Democrats Fail on Climate Policy, Again

Hopes were high for President Biden’s climate agenda well into October, but as negotiations over the reconciliation infrastructure bill subside and the legislation approaches a vote, there is little expectation that the bill will include a clean energy standard or a comparable mechanism to disincentivize the use of fossil fuels.


President Biden’s team has spent the past months promoting their Clean Energy Performance Program (CEPP), which provides financial incentives to power utilities to switch to renewable (or less carbon intensive) sources of energy, and penalizing them if they don’t meet certain requirements. Though the CEPP includes these budget mechanisms in order to pass under reconciliation, it would work similarly to a typical clean energy standard, which mandates the percentage of a utility’s energy that must come from renewable sources. This policy was one of the administration’s main efforts to achieve a fully clean electricity grid by 2035.

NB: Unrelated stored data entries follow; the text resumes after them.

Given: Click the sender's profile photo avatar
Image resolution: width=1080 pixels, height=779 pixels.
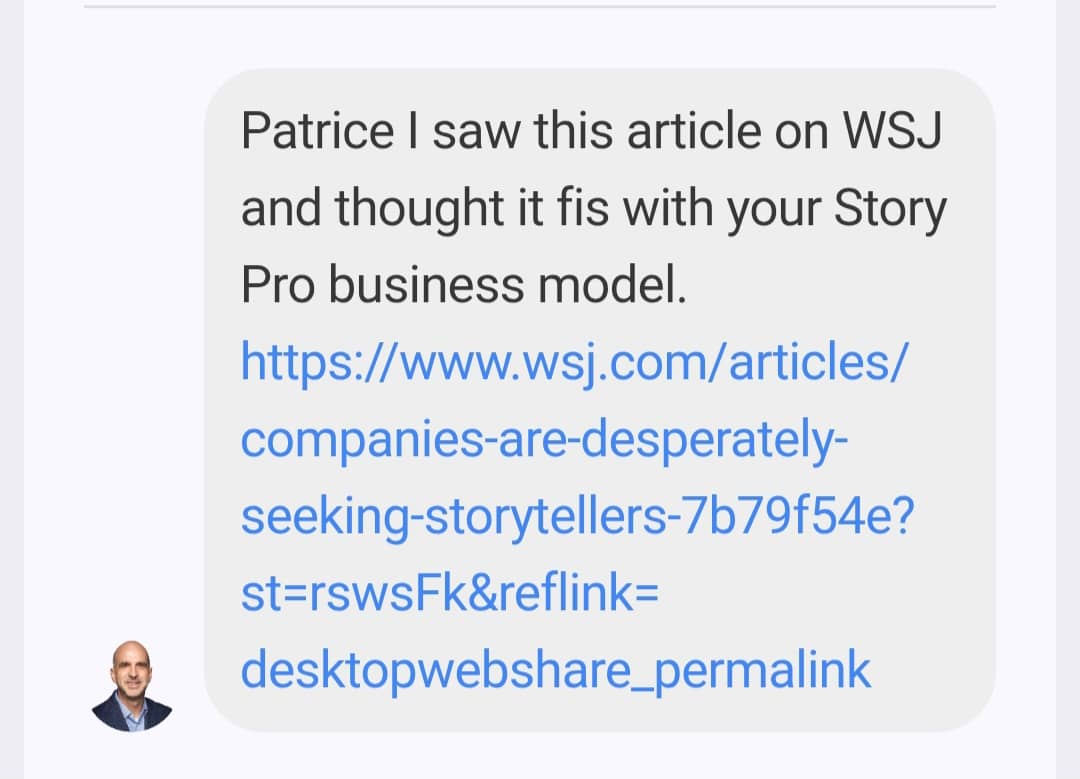Looking at the screenshot, I should tap(132, 684).
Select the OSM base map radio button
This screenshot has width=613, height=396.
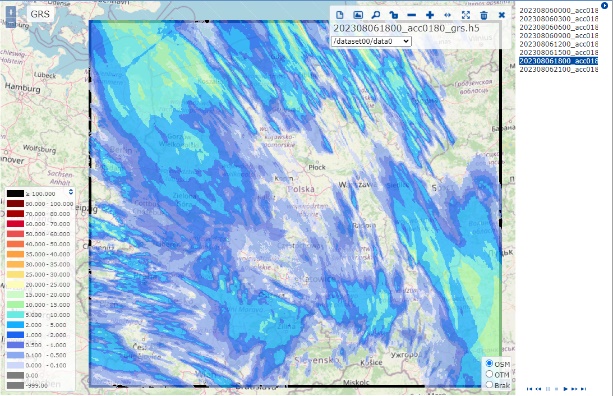click(x=489, y=364)
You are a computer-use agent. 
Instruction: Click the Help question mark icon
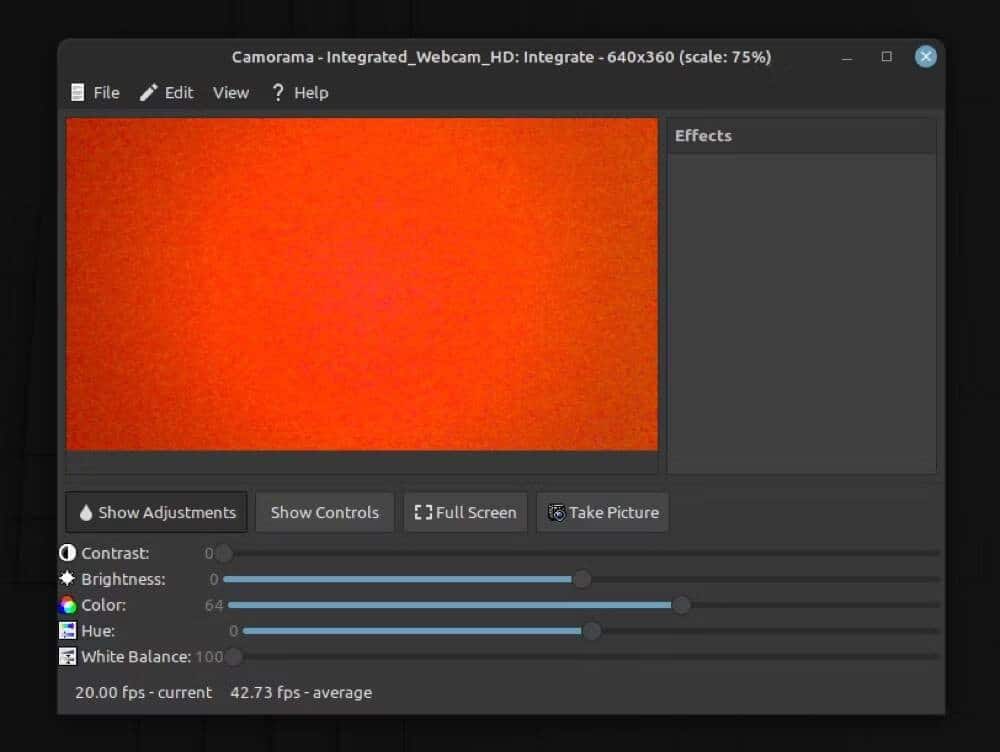278,93
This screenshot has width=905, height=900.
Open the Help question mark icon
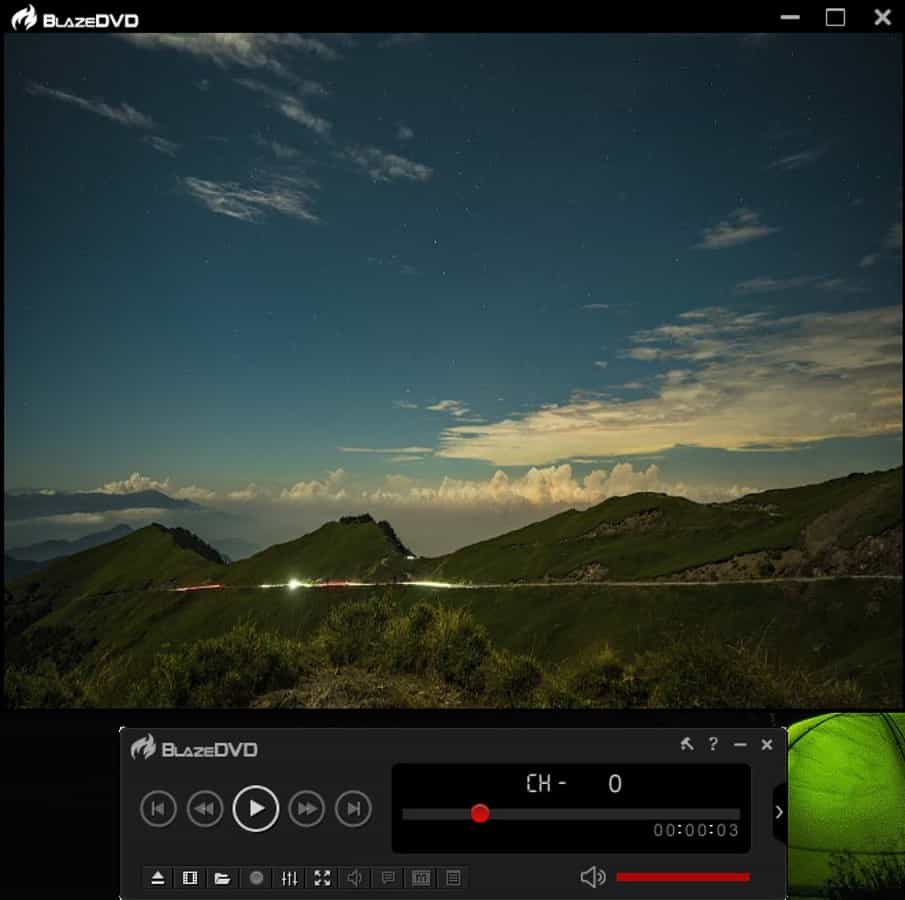[713, 744]
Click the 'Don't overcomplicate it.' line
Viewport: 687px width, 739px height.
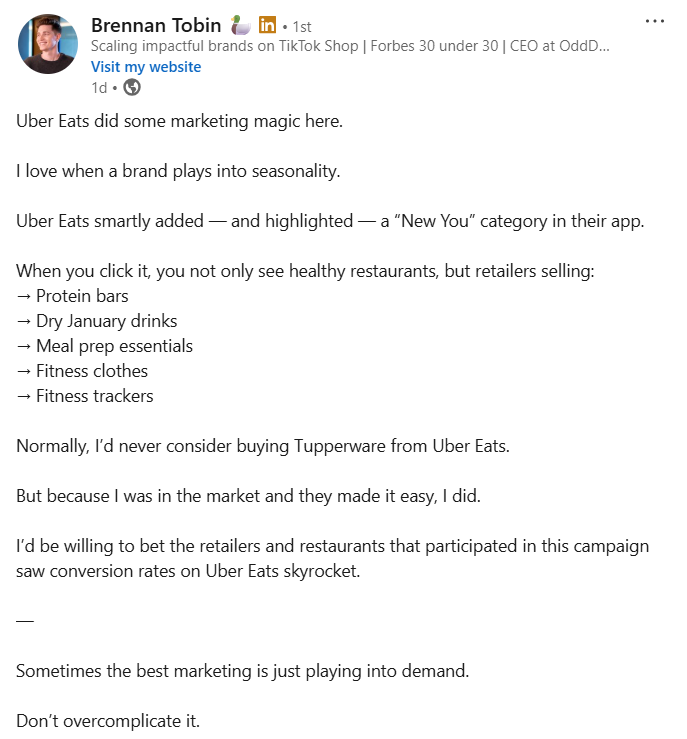pyautogui.click(x=108, y=721)
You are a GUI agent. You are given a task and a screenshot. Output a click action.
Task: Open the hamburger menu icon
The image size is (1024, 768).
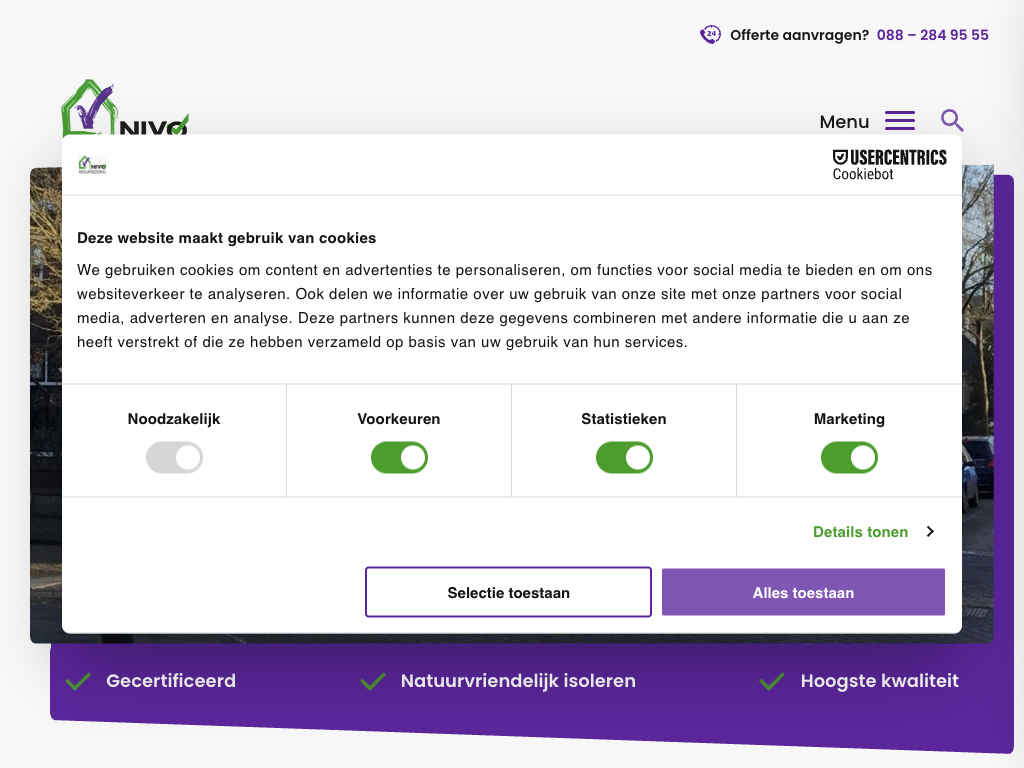coord(900,121)
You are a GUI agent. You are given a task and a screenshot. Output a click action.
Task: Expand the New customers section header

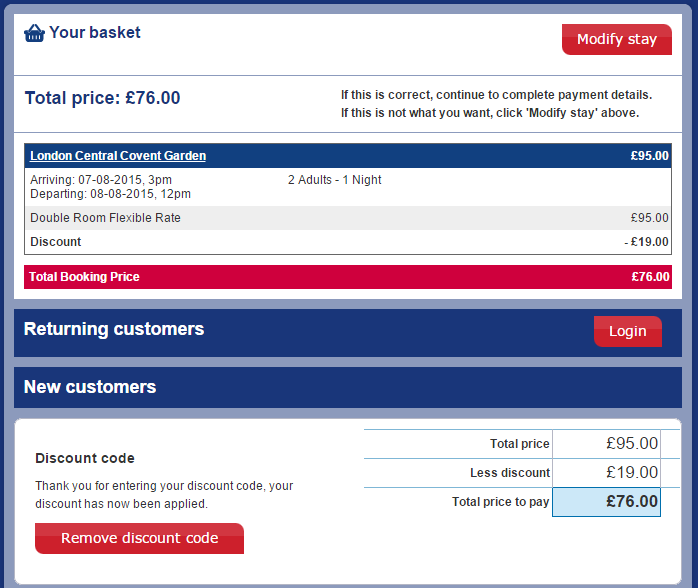pyautogui.click(x=348, y=387)
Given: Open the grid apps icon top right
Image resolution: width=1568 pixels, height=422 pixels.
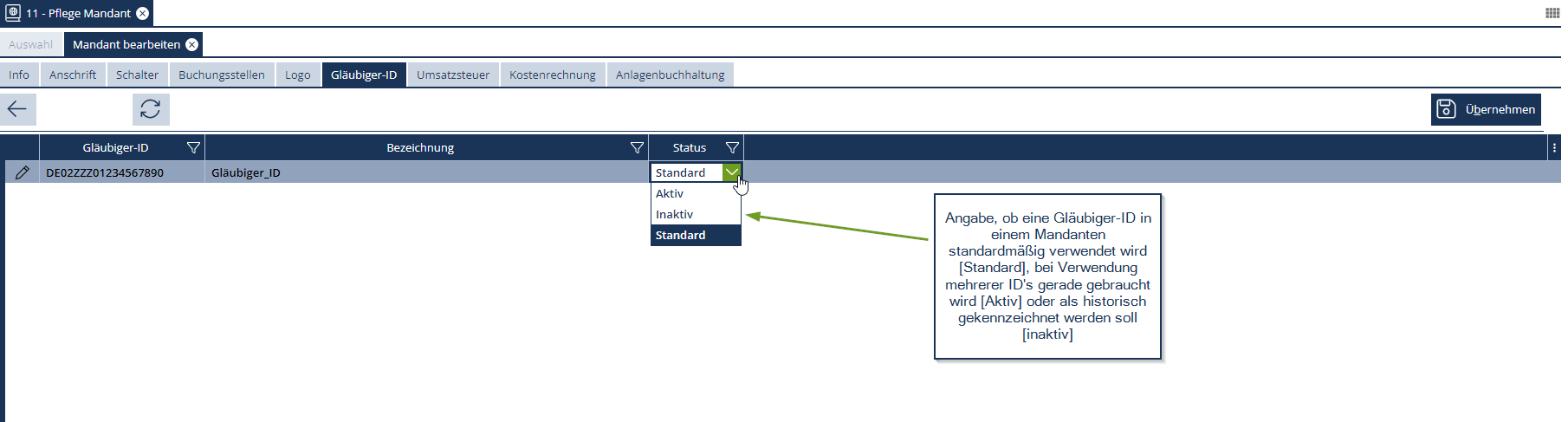Looking at the screenshot, I should [1552, 13].
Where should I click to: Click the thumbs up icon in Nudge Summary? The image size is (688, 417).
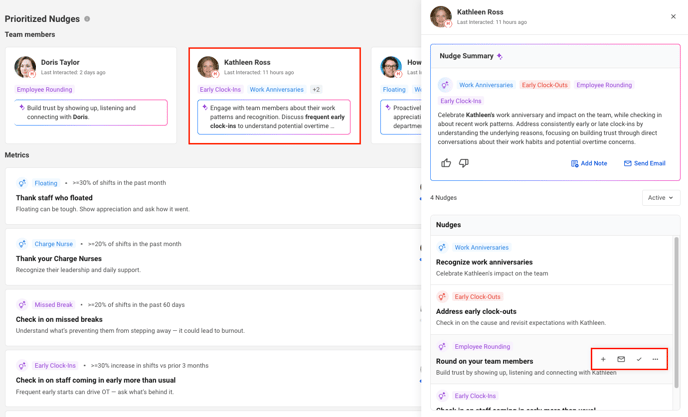tap(446, 163)
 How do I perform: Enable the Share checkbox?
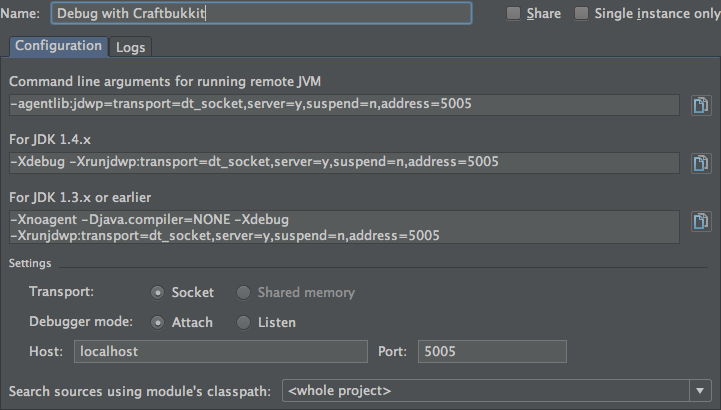point(514,14)
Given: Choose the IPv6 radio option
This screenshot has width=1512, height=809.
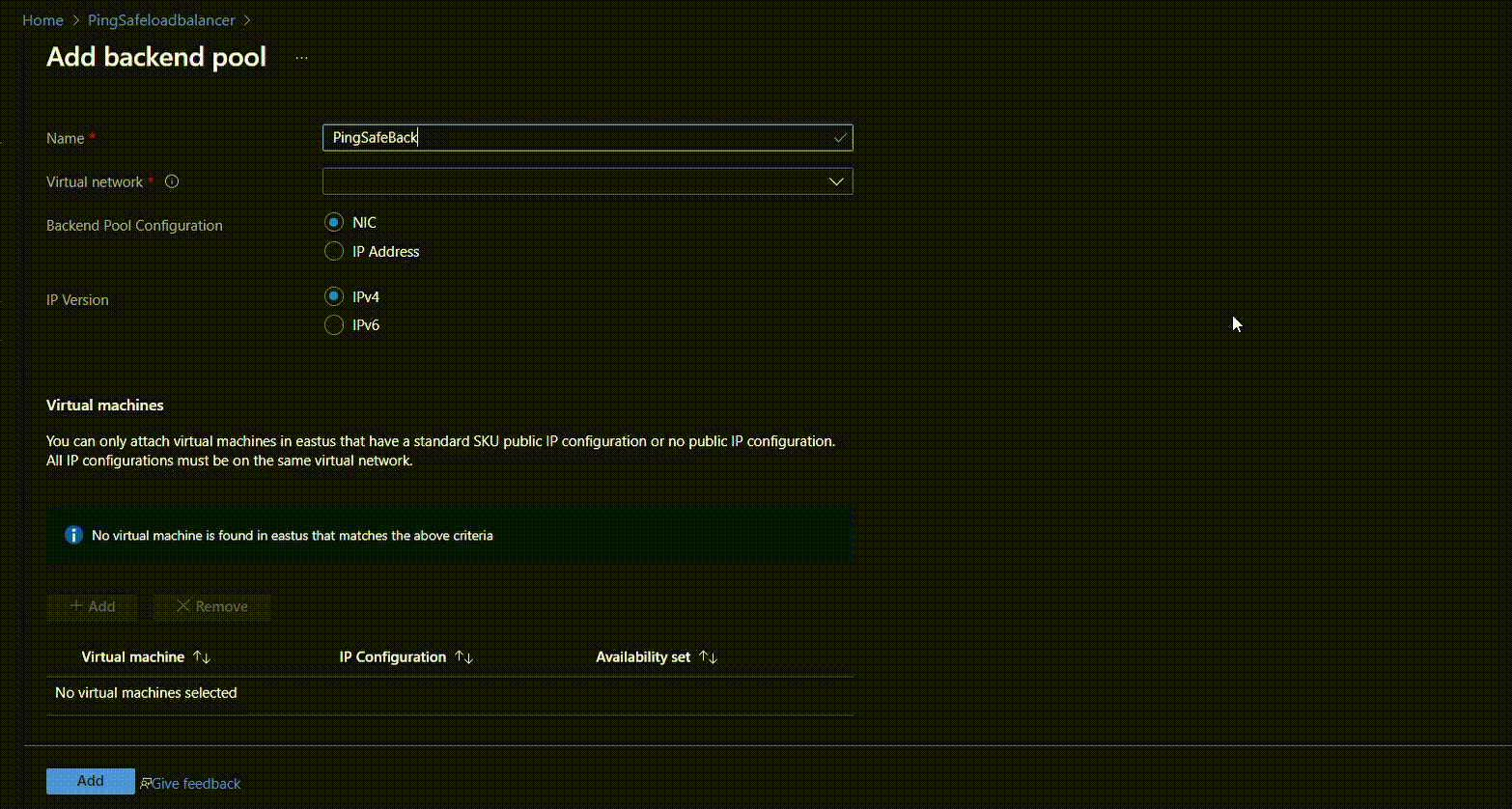Looking at the screenshot, I should click(x=334, y=325).
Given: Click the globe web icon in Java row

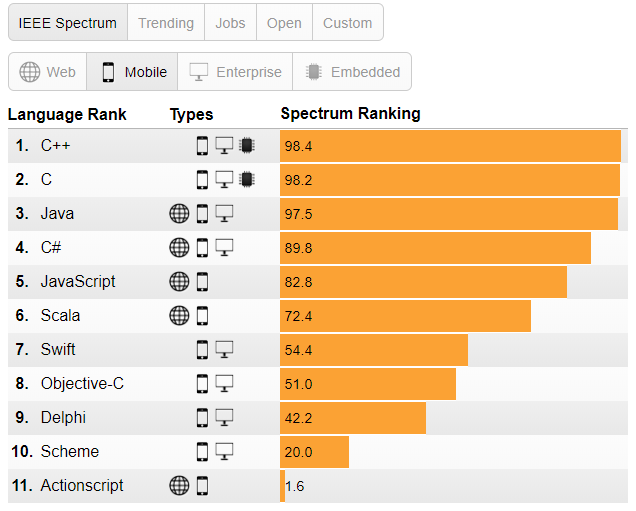Looking at the screenshot, I should 179,214.
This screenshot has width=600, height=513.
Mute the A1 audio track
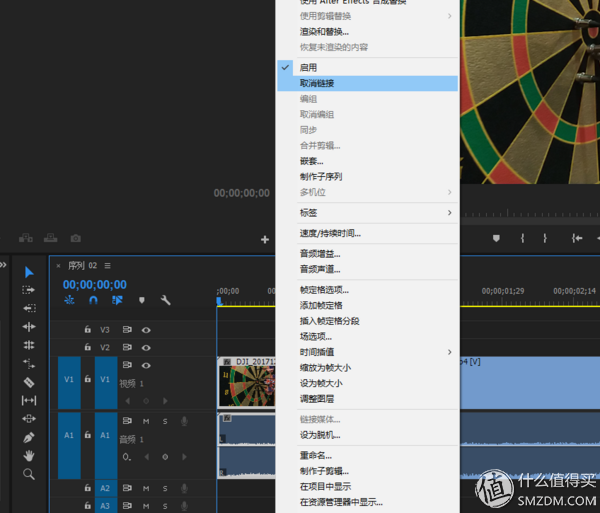click(x=146, y=421)
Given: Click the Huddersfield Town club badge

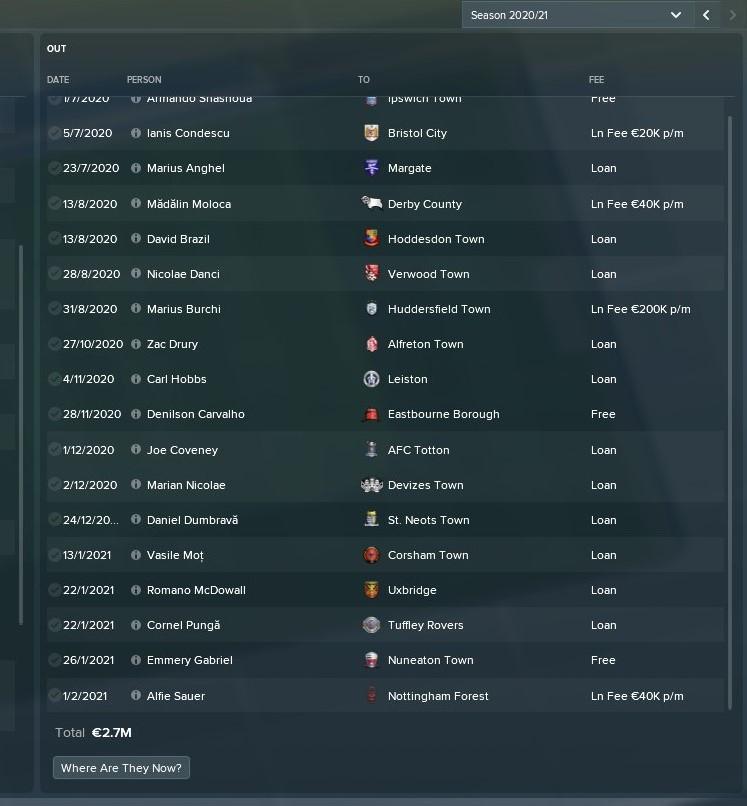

While Democrats have long identified Senator Joe Manchin’s approval for CEPP as tenuous at best, there was significant hope that his vote could be secured by designating natural gas as a source of clean energy within the program. This belief turned out to be unfounded, as the West Virginia Democrat recently announced his opposition to the program, claiming that it would be “using taxpayer dollars to pay private companies to do things they’re already doing.” According to the think tank Energy Innovation, CEPP would cut US emissions levels from 2005 to 2030 by 45 percent, and with its exclusion, the US would lose a third of the modeled reduction results of Biden’s legislation.


Since the reconciliation bill requires the votes of all fifty Senate Democrats, CEPP will be excluded from the final legislation. Similar to the failure of the 2009 Waxman-Markey cap-and-trade bill, Democrats are unable to pass significant climate legislation.


That isn’t to say that the reconciliation won’t include any climate measures. Tax credits to the tune of $235 billion for producers of renewable energy, including wind, solar, green hydrogen and nuclear, are still included in the legislation, and have proven in the past to be effective at encouraging the growth of clean energy. While some progressives have criticized the inclusion of credits for hydrogen and nuclear energy, these policies as a whole face little opposition from Democratic politicians. The legislation also includes around $40 billion to construct electric vehicle charging stations around the country, update the electrical grid, and reduce emissions from federal buildings. Though these measures are helpful and necessary, the defeat of Biden’s most impactful policy has left environmentalists feeling as though they lost yet another chance to meaningfully reduce fossil fuel emissions.


As President Biden prepares for COP 26 in Glasgow relatively empty-handed, the international community will be sure to press him on the other ways that the United States plans to reduce emissions. For the sake of a livable climate, let's hope he has something convincing to say.